The short explanation for this conundrum is that for much of the past 18 years, the momentum of obstructionism has been far more powerful than the momentum of progress. This has been consistently true since the earliest days of the Oslo process, as the forces that oppose peace have demonstrated a deadly effectiveness at thwarting it. From Baruch Goldstein’s horrific massacre of Palestinians at Hebron’s Cave of the Patriarchs in 1994 to the subsequent Palestinian suicide bombing attacks of 1994-1995 and the assassination of Israeli Prime Minister Yitzhak Rabin; from the targeted killing of Hamas leaders to the terrible violence of the Second Intifada against Israeli citizens, bloodshed has been a constant tool utilized by both sides to erode trust and strengthen the forces of irredentism.
Beyond the use of violence, the lack of political will on both sides has been most catastrophic. As former Israeli Foreign Minister Shlomo Ben-Ami recounts in Scars of War, Wounds of Peace, even the architects of the Oslo peace process — Israeli leaders Shimon Peres and Yitzhak Rabin — initially rejected the idea of a Palestinian state, believing that some middle ground between statehood and the status quo was possible. Even as the path to statehood seemed clear, the country’s leading doves were unwilling to reconcile themselves either publicly or privately with such a potentiality. In addition, the growth of Israeli settlements, in violation of the spirit if not the letter of Oslo, and the unwillingness of the Israeli government to halt them, have become an almost insurmountable barrier to a workable two-state solution.
On the other side, Yasir Arafat, the head of the Palestine Liberation Organization and Palestinian Authority, never publicly accepted the idea of peaceful reconciliation with Israel. He refused to countenance painful concessions on Jerusalem and the right of return, continued to view political violence as a tool for wrangling concessions out of Israel, and offered far too many public hints that a Palestinian state in the West Bank and Gaza was only the first step in a two-stage process of Palestinian liberation. The continued acceptance of violence as a viable means for achieving political goals, particularly by Hamas, has not surprisingly undermined Israeli enthusiasm for territorial concessions.

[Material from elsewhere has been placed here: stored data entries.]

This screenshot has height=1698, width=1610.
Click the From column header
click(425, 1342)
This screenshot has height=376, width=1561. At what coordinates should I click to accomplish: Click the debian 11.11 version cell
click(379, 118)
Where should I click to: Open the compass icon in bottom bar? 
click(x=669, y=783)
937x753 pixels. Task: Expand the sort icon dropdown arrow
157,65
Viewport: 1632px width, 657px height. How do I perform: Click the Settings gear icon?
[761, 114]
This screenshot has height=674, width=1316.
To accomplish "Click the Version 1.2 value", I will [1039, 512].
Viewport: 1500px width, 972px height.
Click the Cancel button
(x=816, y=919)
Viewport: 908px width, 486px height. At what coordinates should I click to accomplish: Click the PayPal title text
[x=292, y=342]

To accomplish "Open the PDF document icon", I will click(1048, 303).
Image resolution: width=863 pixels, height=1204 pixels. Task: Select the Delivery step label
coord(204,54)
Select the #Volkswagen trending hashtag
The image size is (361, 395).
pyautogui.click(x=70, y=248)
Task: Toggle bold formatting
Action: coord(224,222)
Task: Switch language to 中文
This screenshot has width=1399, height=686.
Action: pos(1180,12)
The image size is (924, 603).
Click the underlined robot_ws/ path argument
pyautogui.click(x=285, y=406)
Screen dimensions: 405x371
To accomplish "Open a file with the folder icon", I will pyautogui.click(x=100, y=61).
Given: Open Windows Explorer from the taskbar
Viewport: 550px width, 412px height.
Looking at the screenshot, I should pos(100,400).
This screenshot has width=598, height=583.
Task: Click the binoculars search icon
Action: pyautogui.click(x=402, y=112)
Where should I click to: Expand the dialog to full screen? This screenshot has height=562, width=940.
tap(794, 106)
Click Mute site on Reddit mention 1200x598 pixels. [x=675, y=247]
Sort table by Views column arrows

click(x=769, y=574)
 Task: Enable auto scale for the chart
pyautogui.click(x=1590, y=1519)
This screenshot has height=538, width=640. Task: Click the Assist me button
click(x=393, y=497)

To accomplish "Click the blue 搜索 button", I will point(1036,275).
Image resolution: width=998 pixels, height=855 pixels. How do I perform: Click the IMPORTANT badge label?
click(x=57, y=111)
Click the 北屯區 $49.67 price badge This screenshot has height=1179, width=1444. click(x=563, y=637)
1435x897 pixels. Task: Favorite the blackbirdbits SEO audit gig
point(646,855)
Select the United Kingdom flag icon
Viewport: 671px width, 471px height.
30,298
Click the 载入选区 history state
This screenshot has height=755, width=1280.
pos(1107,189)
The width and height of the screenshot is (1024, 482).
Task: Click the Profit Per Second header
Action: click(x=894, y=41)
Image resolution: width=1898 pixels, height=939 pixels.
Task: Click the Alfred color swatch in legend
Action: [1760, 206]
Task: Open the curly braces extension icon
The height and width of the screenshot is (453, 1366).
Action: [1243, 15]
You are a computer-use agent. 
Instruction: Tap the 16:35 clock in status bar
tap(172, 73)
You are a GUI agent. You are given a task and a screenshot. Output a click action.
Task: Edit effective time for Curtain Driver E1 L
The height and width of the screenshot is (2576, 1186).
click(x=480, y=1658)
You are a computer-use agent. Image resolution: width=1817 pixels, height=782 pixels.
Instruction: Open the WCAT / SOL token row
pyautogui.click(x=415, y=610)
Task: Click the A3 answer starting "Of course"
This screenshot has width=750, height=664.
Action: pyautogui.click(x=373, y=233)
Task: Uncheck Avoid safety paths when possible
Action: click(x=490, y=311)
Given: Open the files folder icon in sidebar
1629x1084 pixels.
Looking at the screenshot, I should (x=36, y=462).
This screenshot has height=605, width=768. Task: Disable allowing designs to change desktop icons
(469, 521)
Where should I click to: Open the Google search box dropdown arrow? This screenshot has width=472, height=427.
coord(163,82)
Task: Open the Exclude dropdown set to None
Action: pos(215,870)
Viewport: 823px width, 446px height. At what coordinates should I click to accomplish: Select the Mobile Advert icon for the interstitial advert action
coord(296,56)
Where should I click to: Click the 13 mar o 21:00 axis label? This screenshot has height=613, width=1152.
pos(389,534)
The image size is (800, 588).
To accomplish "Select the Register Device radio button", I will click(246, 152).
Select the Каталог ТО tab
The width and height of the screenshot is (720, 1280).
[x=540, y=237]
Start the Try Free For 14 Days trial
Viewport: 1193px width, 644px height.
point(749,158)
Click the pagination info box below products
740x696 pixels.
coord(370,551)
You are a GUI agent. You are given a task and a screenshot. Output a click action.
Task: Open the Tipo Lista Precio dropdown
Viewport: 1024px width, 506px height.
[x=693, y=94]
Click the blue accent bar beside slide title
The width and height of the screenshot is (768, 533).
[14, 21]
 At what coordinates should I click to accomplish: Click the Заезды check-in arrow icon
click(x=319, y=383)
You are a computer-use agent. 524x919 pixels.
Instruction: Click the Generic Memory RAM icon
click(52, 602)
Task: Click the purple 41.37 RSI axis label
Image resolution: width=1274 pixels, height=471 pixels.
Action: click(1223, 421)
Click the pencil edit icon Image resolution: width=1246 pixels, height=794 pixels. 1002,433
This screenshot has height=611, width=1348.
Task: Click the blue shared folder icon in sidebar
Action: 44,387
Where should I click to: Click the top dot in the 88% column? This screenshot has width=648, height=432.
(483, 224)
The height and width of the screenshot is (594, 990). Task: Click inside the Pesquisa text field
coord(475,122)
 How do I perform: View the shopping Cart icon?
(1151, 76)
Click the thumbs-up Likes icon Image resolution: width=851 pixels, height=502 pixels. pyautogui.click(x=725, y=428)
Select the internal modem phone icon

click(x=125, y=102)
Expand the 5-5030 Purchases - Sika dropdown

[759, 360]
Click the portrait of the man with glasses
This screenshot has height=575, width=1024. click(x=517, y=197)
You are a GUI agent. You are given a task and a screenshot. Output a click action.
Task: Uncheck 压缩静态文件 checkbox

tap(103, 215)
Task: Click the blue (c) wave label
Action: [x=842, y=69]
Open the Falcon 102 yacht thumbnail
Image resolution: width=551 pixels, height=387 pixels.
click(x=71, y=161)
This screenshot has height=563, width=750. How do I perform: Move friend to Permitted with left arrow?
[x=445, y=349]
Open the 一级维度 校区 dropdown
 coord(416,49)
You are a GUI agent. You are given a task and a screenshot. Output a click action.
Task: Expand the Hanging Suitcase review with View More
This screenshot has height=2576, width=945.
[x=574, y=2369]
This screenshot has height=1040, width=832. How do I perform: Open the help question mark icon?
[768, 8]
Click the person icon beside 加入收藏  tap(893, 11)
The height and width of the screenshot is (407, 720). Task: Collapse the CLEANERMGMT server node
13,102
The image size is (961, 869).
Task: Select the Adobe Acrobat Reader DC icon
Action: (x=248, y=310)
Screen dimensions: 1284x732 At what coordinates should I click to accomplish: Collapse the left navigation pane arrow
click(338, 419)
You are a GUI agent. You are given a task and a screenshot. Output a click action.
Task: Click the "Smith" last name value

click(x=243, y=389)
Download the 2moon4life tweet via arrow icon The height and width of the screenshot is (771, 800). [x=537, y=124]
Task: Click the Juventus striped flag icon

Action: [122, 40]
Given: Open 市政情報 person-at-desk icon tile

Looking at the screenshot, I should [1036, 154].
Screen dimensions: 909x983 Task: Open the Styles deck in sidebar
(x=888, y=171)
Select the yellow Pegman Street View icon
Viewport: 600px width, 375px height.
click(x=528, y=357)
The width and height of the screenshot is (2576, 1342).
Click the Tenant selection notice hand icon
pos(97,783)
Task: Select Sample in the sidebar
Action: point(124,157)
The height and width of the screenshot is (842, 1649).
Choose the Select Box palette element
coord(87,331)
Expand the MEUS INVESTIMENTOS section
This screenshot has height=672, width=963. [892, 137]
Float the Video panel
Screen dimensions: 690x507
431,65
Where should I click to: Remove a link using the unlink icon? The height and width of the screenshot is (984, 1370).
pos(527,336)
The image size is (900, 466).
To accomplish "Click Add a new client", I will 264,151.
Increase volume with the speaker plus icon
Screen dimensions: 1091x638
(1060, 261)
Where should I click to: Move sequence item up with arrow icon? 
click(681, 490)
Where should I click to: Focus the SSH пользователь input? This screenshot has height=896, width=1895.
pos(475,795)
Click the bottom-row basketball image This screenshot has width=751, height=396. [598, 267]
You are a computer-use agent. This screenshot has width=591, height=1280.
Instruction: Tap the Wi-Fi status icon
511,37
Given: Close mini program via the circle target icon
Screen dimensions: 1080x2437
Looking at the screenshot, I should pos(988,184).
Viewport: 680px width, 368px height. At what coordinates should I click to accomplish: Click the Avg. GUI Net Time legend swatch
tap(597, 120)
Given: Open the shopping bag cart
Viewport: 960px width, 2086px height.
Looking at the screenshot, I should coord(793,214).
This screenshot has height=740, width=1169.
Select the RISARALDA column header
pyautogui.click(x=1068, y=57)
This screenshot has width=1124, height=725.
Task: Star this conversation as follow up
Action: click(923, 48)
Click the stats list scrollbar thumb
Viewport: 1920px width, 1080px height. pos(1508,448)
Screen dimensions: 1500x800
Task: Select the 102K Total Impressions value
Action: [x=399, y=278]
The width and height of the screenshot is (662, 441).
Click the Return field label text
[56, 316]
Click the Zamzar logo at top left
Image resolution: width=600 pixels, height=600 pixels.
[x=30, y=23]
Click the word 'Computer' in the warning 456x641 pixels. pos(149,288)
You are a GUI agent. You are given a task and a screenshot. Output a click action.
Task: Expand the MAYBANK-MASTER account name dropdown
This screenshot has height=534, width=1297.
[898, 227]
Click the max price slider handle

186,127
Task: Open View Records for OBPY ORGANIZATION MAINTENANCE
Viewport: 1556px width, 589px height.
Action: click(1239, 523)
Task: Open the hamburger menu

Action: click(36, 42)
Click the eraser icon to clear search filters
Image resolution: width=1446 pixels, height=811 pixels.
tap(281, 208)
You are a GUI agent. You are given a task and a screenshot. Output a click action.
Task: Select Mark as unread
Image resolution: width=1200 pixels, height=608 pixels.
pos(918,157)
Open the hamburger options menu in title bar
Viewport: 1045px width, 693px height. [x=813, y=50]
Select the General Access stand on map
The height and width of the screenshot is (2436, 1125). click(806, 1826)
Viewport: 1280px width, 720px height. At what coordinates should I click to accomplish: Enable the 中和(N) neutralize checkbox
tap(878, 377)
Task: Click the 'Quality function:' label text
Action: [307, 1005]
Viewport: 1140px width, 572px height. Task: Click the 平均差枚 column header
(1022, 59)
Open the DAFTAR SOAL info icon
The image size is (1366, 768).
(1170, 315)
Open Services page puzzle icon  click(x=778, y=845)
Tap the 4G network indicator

Finally, each public has demonstrated an unwillingness to fully recognize and integrate the attitudes and fears of the other. Israelis are either blissfully unaware of, or not bothered by, the humiliation that is the hallmark of Israeli occupation. Hours spent at checkpoints, searches by Israeli soldiers, and transit roads that restrict movement and turn what should be quick trips into daylong excursions are just a few examples of the minor degradations that are a daily part of Palestinian life. At the end of Ramadan, last month, I attended a nonviolent demonstration at an Israeli checkpoint at Qalandia, where Palestinians were seeking to pass so that they could worship at the al-Aqsa mosque. As it was, such access was restricted to men over 50 and women over 40. For many Israelis, such indignities could be happening on the other side of the globe.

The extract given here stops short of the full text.